## What you will do:
Answer these about the systemd thread:
1. According to the skeptical reply, what could already control dependencies before systemd?
2. In the list of examples, how did init start services?
3. What interface does systemd provide for browsing logs?

## Extract:
□ □ □ □ □ □ □
Systemd is incredibly versatile and most people, including myself, are unaware of its full potential. Despite its usefulness, it is often overlooked due to controversy and the current state of things when it comes to software development. Begin today your journey thought Systemd’s capabilities and discover how to efficiently manage systems with fewer processes than traditionally required.

I still find it a solution desperately looking for a problem to solve. Yes, you can control loads of dependencies, but you could already do that with the init scripts.

TheInsane42 @ lemmy.world

Systemd does a lot more than that – it solves tons of painful issues and provides a cohesive ecosystem of tools to manage Linux systems. Here are a few examples:

• Start services in parallel (while init was one after the other) for a faster boot;
• Soft reboots;
• Defer service startup until they are actually needed;
• Replace a bunch of poorly integrated tools such as dhcpcd, dhcpv6, chrony, NetworkManager, resolvconf, logrotate;
• Has facilities to deal with IPv6 advanced use cases like IPv6-PD – no more need to install four packages in order to have IPv6;
• Easy policy-based routing tied to your network configuration without scripts;
• Centralizes logging and provides journalctl as a unified interface so you can quickly browse them by specific, filters, timestamps and events.
□ □ □ □ □ □ □
## Data supplied:
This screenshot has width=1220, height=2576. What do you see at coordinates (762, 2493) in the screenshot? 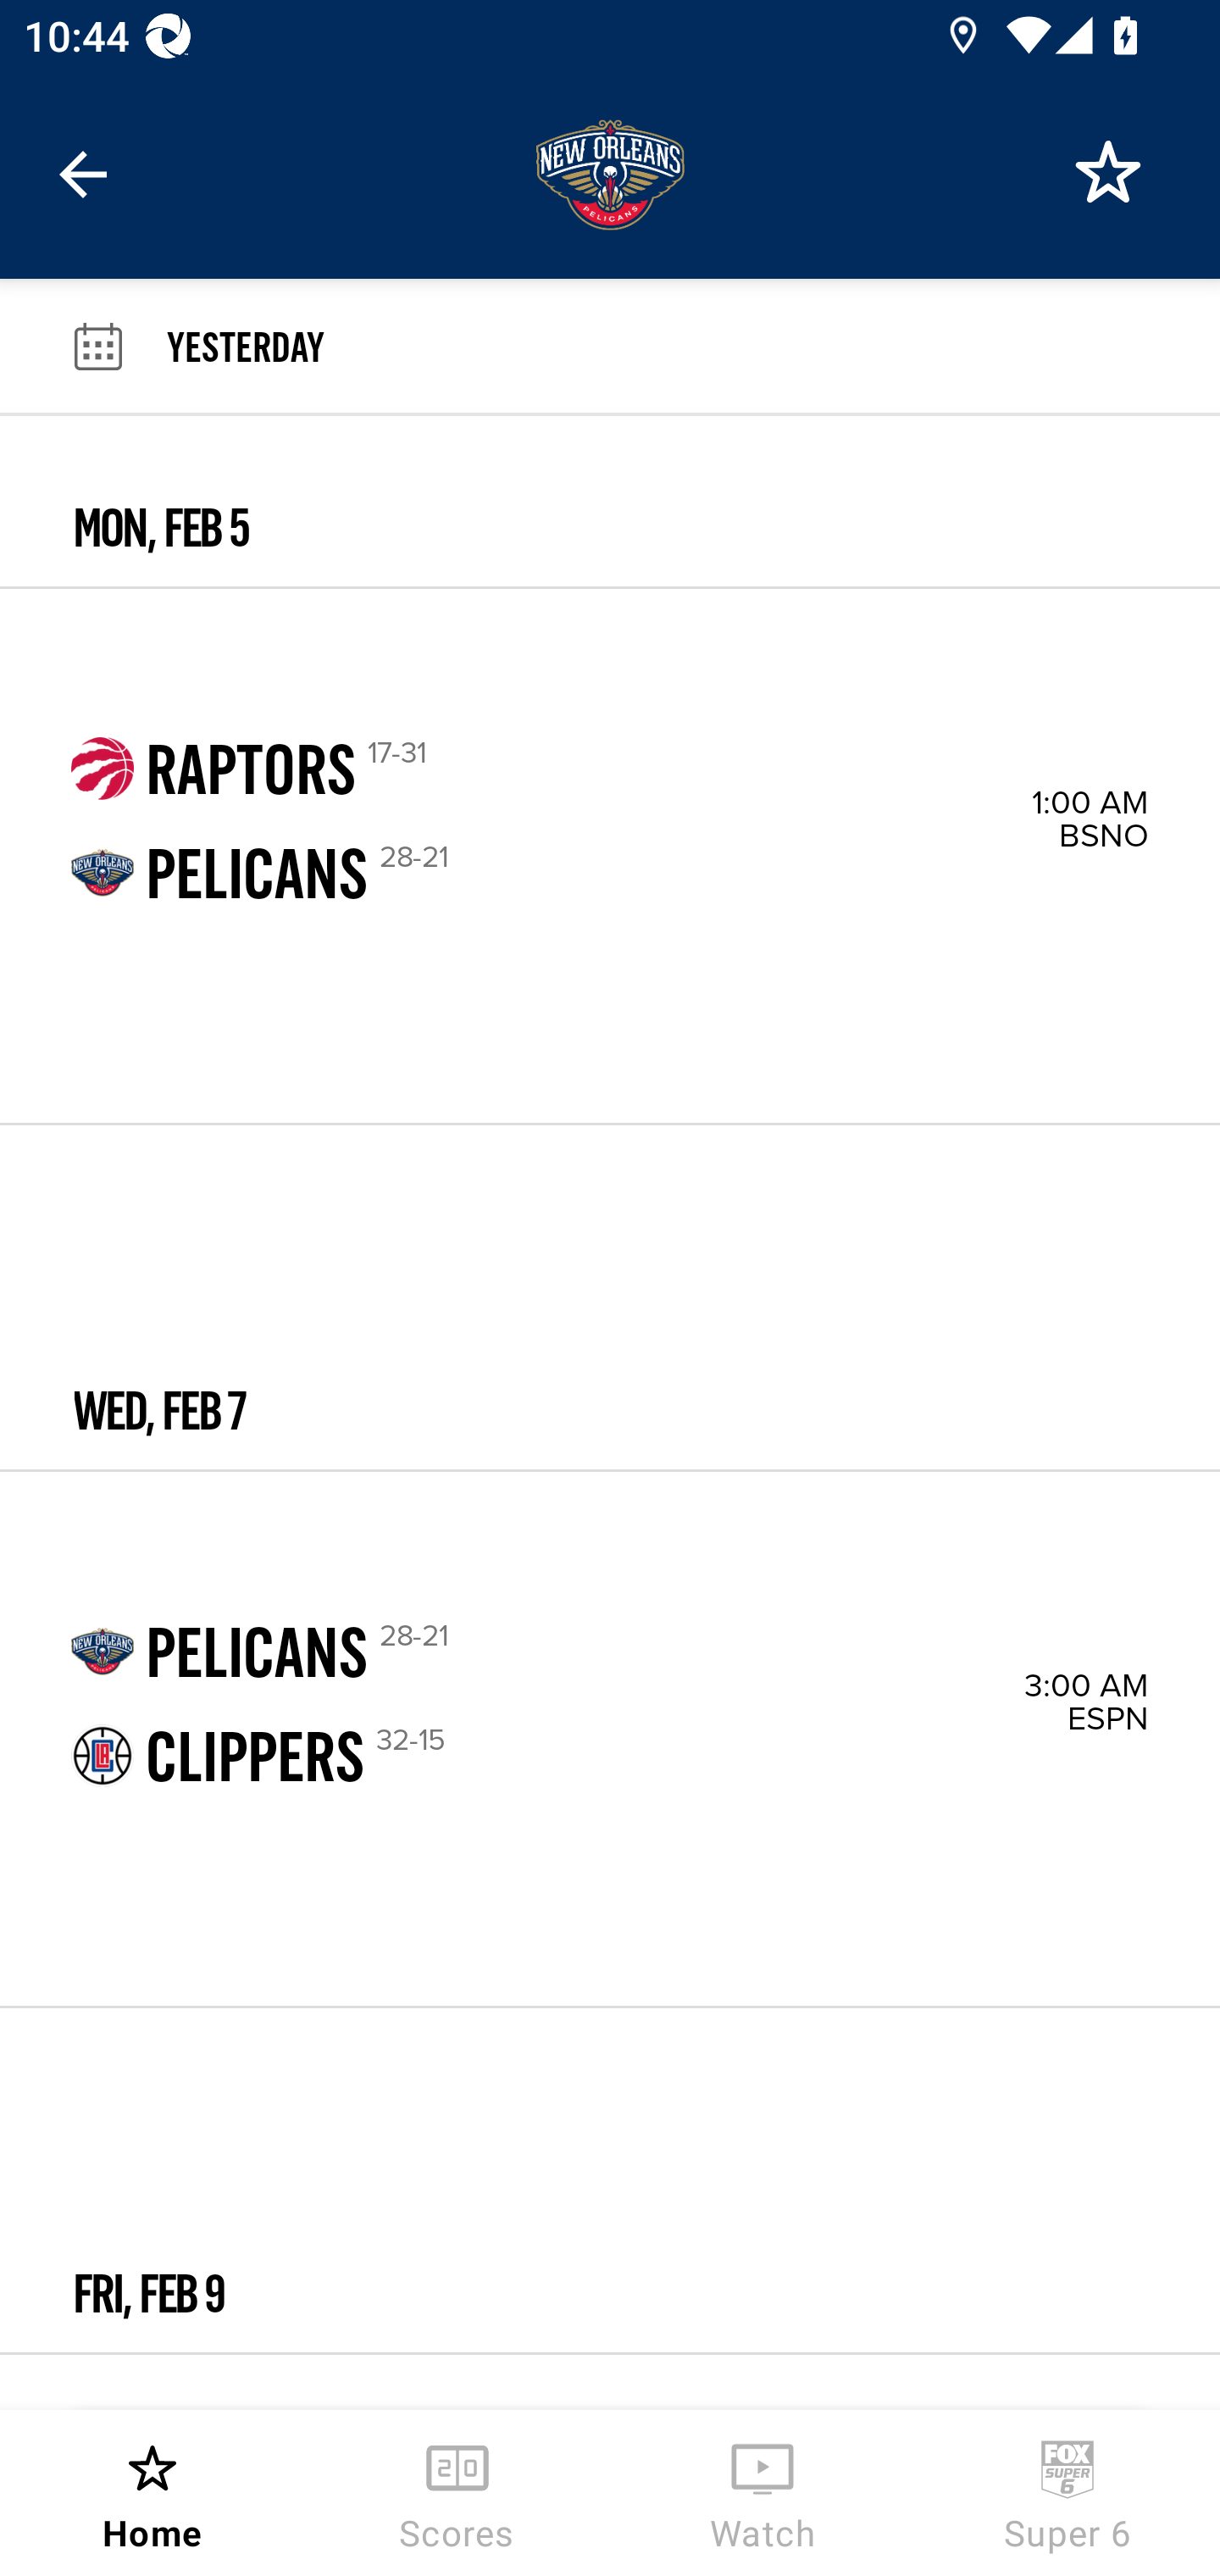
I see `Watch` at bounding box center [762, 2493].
□ □ □ □ □ □ □
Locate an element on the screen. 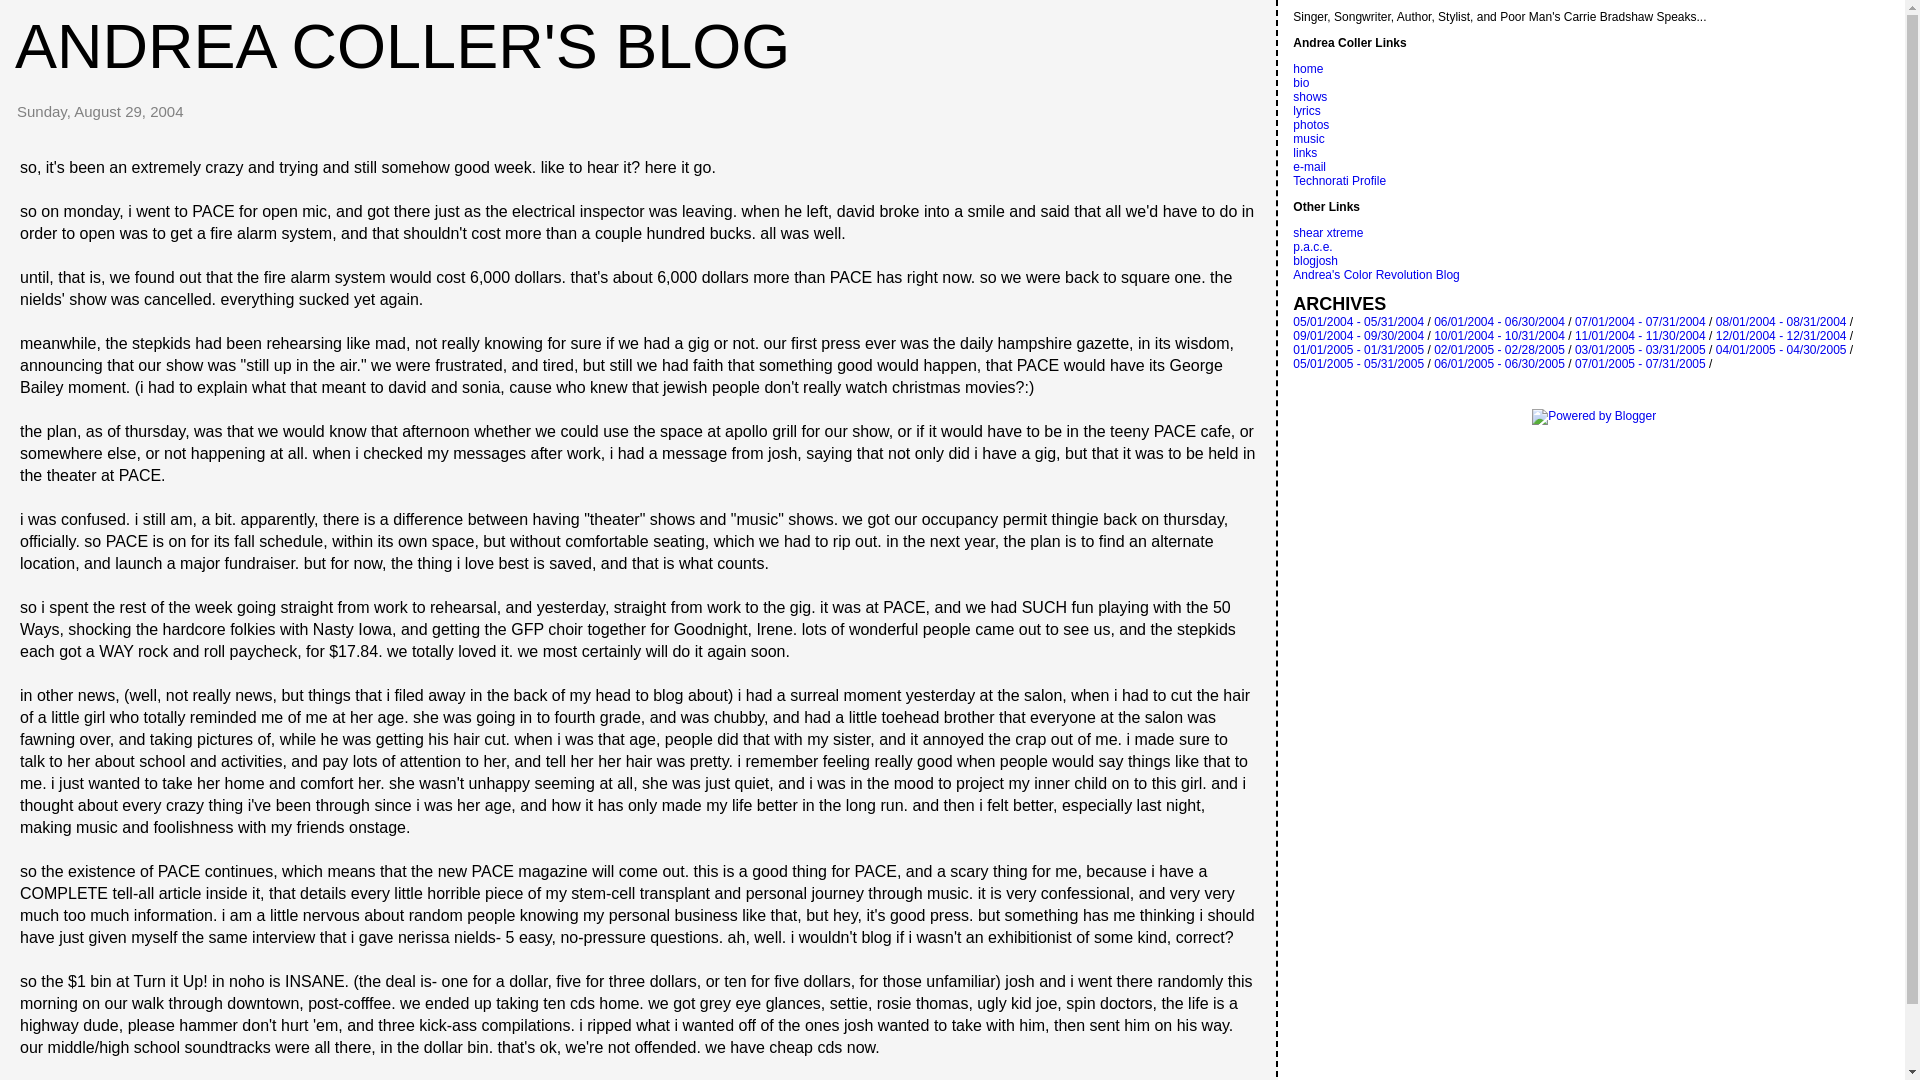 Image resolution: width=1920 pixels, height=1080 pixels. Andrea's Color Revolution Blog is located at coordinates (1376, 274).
□ □ □ □ □ □ □
## Result of the exercise:
1. Init scripts.
2. One after the other.
3. journalctl.